DIRECTIONS FOR THIS TASK:
Rewrite the rows below, changing every "GUI agent" to "UI agent" and leaving everything else unchanged.

Word and element locating data:
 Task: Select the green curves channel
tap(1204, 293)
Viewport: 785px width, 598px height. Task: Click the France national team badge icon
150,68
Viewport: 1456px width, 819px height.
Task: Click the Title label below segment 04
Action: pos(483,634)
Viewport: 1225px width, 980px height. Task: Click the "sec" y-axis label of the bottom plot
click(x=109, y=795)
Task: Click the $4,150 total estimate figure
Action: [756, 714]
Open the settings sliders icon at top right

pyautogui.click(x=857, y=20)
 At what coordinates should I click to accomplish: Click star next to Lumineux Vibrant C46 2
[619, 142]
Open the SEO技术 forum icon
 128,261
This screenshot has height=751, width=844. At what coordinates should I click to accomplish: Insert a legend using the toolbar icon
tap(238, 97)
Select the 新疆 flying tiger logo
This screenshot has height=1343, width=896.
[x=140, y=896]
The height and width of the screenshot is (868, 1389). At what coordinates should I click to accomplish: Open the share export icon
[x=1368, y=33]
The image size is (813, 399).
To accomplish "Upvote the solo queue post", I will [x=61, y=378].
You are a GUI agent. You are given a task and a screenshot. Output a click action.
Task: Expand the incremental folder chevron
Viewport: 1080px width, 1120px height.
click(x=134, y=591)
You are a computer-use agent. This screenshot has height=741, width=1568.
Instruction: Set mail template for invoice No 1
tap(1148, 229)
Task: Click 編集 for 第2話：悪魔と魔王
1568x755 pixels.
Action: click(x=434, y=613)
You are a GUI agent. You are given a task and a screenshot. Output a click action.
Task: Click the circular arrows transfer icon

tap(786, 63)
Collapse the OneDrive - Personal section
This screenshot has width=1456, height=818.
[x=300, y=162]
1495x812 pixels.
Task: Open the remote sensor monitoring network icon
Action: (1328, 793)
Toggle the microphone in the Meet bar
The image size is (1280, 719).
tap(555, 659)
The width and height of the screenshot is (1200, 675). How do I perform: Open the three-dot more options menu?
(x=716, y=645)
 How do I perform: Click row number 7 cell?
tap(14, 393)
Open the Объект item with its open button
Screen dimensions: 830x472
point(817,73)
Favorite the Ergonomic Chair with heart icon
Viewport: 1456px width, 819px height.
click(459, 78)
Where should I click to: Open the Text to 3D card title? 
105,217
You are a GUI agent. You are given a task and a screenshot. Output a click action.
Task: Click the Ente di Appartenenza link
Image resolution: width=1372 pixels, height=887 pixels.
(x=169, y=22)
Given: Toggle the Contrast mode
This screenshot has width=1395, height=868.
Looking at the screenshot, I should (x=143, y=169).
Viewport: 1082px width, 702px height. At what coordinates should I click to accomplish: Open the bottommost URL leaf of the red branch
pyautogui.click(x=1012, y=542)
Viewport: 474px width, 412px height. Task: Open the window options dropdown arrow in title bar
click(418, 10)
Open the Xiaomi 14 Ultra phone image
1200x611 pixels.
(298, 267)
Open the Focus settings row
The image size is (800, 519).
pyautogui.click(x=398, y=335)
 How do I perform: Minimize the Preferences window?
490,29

RESPONSE TO THE EXERCISE:
 Task: Select the green curves channel
tap(1204, 293)
Viewport: 785px width, 598px height. Task: Click the France national team badge icon
150,68
Viewport: 1456px width, 819px height.
Task: Click the Title label below segment 04
Action: pos(483,634)
Viewport: 1225px width, 980px height. Task: Click the "sec" y-axis label of the bottom plot
click(x=109, y=795)
Task: Click the $4,150 total estimate figure
Action: [756, 714]
Open the settings sliders icon at top right

pyautogui.click(x=857, y=20)
 At what coordinates should I click to accomplish: Click star next to Lumineux Vibrant C46 2
[619, 142]
Open the SEO技术 forum icon
 128,261
This screenshot has height=751, width=844. At what coordinates should I click to accomplish: Insert a legend using the toolbar icon
tap(238, 97)
Select the 新疆 flying tiger logo
This screenshot has height=1343, width=896.
[x=140, y=896]
The height and width of the screenshot is (868, 1389). At what coordinates should I click to accomplish: Open the share export icon
[x=1368, y=33]
The image size is (813, 399).
To accomplish "Upvote the solo queue post", I will [x=61, y=378].
You are a UI agent. You are given a task and a screenshot. Output a click action.
Task: Expand the incremental folder chevron
Viewport: 1080px width, 1120px height.
click(x=134, y=591)
You are a computer-use agent. This screenshot has height=741, width=1568.
Instruction: Set mail template for invoice No 1
tap(1148, 229)
Task: Click 編集 for 第2話：悪魔と魔王
1568x755 pixels.
Action: click(x=434, y=613)
You are a UI agent. You are given a task and a screenshot. Output a click action.
Task: Click the circular arrows transfer icon

tap(786, 63)
Collapse the OneDrive - Personal section
This screenshot has width=1456, height=818.
[x=300, y=162]
1495x812 pixels.
Task: Open the remote sensor monitoring network icon
Action: (1328, 793)
Toggle the microphone in the Meet bar
The image size is (1280, 719).
tap(555, 659)
The width and height of the screenshot is (1200, 675). How do I perform: Open the three-dot more options menu?
(x=716, y=645)
 How do I perform: Click row number 7 cell?
tap(14, 393)
Open the Объект item with its open button
Screen dimensions: 830x472
point(817,73)
Favorite the Ergonomic Chair with heart icon
Viewport: 1456px width, 819px height.
click(459, 78)
Where should I click to: Open the Text to 3D card title? 
105,217
You are a UI agent. You are given a task and a screenshot. Output a click action.
Task: Click the Ente di Appartenenza link
Image resolution: width=1372 pixels, height=887 pixels.
(x=169, y=22)
Given: Toggle the Contrast mode
This screenshot has width=1395, height=868.
Looking at the screenshot, I should (x=143, y=169).
Viewport: 1082px width, 702px height. At what coordinates should I click to accomplish: Open the bottommost URL leaf of the red branch
pyautogui.click(x=1012, y=542)
Viewport: 474px width, 412px height. Task: Open the window options dropdown arrow in title bar
click(418, 10)
Open the Xiaomi 14 Ultra phone image
1200x611 pixels.
(298, 267)
Open the Focus settings row
The image size is (800, 519).
pyautogui.click(x=398, y=335)
 How do I perform: Minimize the Preferences window?
490,29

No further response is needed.